I find it pretty ridiculous. Archive Team, of all people, suggesting plain text, and PNG and SVG on the same page? Along with Ogg (presumably Vorbis) and AVI? I call bullshit. Plain text is an understandable choice, because even if a file was sent to an alien civilisation, with reference to real written/printed text, it’s very possible (and not hard) to decipher it using frequency analysis. (Assuming English, of course.) As for pictures, Windows bitmap and PNM look like the best candidates, for obvious reasons; these are again easily reverse engineered. (Well, BMP not so much because of all the random headers, but generally they’re unimportant.)

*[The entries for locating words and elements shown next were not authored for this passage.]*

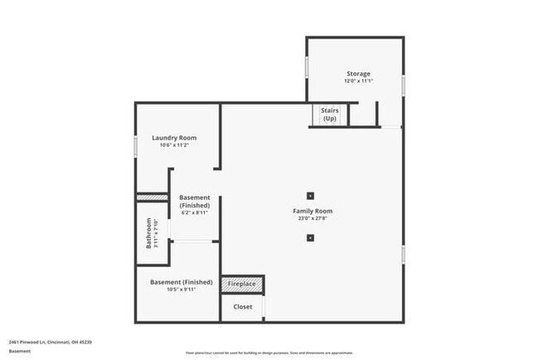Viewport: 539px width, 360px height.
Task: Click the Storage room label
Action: tap(358, 74)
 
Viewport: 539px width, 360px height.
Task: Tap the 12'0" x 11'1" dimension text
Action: tap(358, 81)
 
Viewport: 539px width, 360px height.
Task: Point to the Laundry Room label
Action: tap(174, 138)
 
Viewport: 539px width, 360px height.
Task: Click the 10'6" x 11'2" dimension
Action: tap(174, 145)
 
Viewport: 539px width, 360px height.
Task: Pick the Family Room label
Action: tap(313, 212)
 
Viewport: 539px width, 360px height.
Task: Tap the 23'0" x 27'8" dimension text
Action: tap(313, 219)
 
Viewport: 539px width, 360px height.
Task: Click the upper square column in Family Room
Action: tap(310, 196)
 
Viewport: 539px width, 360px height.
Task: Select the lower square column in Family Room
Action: tap(310, 238)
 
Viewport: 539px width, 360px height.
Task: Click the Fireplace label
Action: tap(242, 285)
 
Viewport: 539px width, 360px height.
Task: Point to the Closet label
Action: tap(242, 307)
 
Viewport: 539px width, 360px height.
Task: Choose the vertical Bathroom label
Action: tap(149, 233)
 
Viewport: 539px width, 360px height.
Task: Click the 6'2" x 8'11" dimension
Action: tap(194, 212)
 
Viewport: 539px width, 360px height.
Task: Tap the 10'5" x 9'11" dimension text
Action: tap(181, 290)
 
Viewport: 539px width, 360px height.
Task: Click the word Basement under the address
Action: tap(20, 351)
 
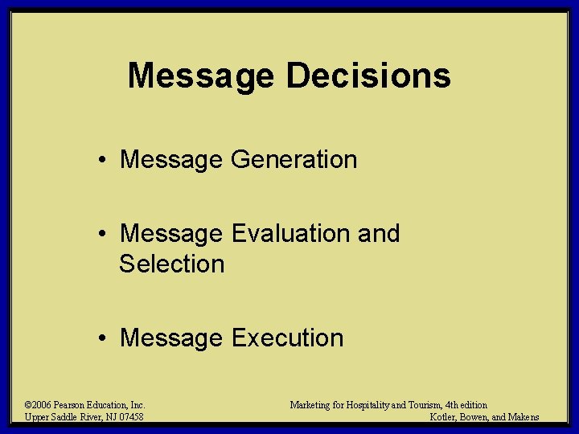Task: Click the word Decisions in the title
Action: (x=368, y=76)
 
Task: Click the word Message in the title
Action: (x=201, y=76)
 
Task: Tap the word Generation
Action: (x=294, y=160)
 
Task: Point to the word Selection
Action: (x=171, y=264)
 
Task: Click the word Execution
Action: (x=287, y=338)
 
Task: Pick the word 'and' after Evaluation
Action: (x=377, y=234)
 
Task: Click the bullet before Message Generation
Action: (x=105, y=161)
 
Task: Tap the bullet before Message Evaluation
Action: (x=105, y=235)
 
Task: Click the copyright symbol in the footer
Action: (x=28, y=405)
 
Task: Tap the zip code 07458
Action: (x=129, y=416)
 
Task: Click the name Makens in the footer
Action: (x=523, y=416)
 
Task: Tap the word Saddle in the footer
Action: (x=63, y=416)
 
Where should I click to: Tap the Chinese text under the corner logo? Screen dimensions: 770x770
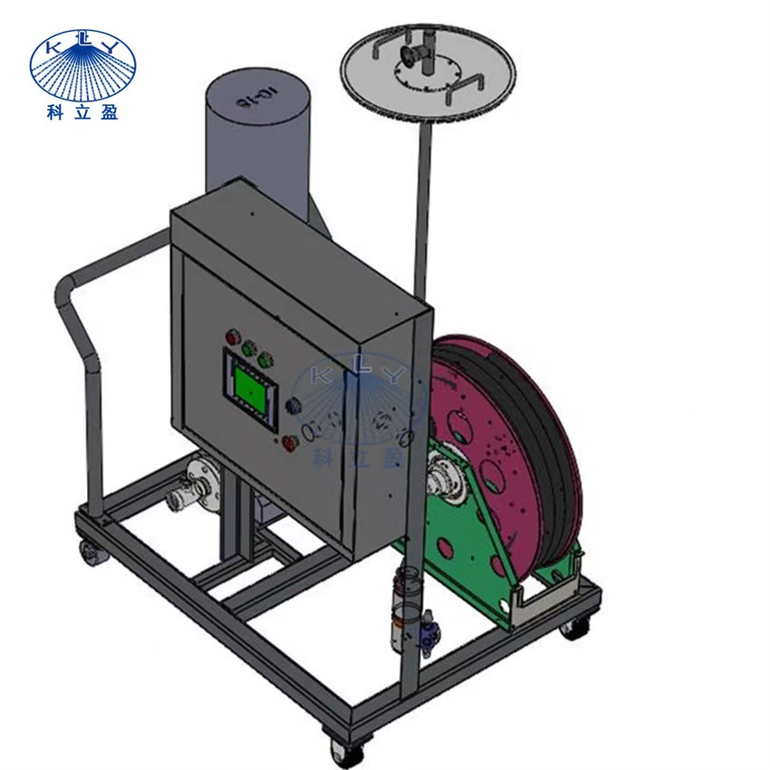(82, 112)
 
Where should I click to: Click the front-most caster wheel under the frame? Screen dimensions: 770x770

Now, Gzip (and compression formats in general) is something that cannot be reverse engineered easily. How many compression formats are in common use today? There’s Gzip, Bzip2, Zip, 7z, Xz, RAR and maybe a bunch of slightly more niche formats. There’s no way to define the “best” one to use for everything: Gzip has low encode/decode requirements, but isn’t supported by default on Windows (lol). Bzip2 compresses well, but isn’t supported on Windows either. Xz has even better compression, but again isn’t supported on Windows, not to mention Xz is actually pretty niche and apart from a certain free software distributor (lolgnu) nobody ever seems to use it. Zip is supported almost everywhere, and is kind of the de facto standard, except that this standard magically evolves over time. Support for encryption and non-Deflate compression algorithms (including Wavpack, even) were just added in relatively recently. 7z is… well, some people use it. As for RAR, lolderp.

The only time-proof compression format is to have none at all. This is feasible for text, pictures and audio, but video… that’s hard. One hour of 24 fps 1920×1080 4:2:0 8-bit video already takes up ~75 MB per second, or ~268 GB per hour.

(Last edited on September 9, 2011 at 8:53 pm. DRAFT QUEUE CLEARING. Also this post is at least partially factually inaccurate, iirc, which was the reason I didn’t finish it.)